Em novembro do ano passado, representantes da Gramazini se reuniram por duas vezes com membros do Ministério do Desenvolvimento Regional para falar sobre um projeto de construção de casas populares. Os encontros foram intermediados pelo filho mais novo do presidente e aconteceram um mês após um dos amigos e sócio de Renan Bolsonaro, Allan Lucena, ser presenteado com um carro elétrico no valor de R$ 90 mil. O carro foi doado pela empresa Neon Motors, ligada ao mesmo grupo da Gramazini, como revelou o jornal O Globo.
A denúncia apresentada pelo Ministério Público aponta possível tráfico de influência e lavagem de dinheiro. Renan Bolsonaro visitou o Espírito Santo em setembro do ano passado, em busca de parcerias para o novo negócio, a Bolsonaro Junior Eventos e Mídia. Na ocasião, ele se reuniu com empresários capixabas, entre eles representantes do grupo Gramazini.
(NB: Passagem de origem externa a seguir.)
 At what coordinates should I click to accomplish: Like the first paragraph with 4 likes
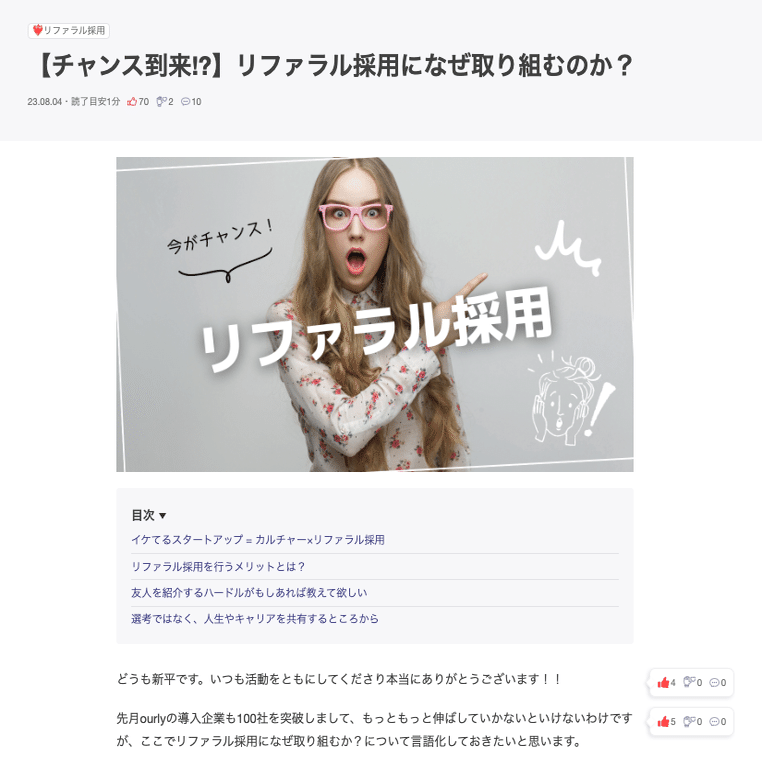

A empresa tem sede em Barra de São Francisco, no Noroeste do Estado.
Em nota encaminhada ao Jornal Nacional, o Ministério do Desenvolvimento Regional informou que as reuniões foram marcadas a pedido de um assessor especial do presidente Jair Bolsonaro e que o grupo foi orientado sobre como se adequar às normas exigidas para participar de programas habitacionais do governo federal ou para financiamento com recursos do FGTS.
A defesa de Jair Renan Bolsonaro disse que ele não marcou reunião nem ajudou a empresa Gramazini na relação com o governo federal; que Allan Lucena é um colega e personal trainer de Renan; que não existe relação societária entre os dois; e que Jair Renan Bolsonaro não ganhou carro de presente. Allan Lucena afirmou que é amigo de Jair Renan Bolsonaro e que o ajudou na empresa nessa condição; que os dois não tinham relação comercial contratual; que o carro foi doado ao que chamou de projeto MOB, na base da confiança, porque o projeto ainda não tinha sido formalizado.
Sobre a reunião no ministério, declarou que ele e Renan participaram apenas como ouvintes. Procurada, a empresa Gramazini informou, por nota, que é uma empresa que atua há anos no mercado de mármore e granito, sempre se pautando pelos princípios da ética, da transparência e da legalidade, contribuindo com a arrecadação de tributos e a geração de empregos.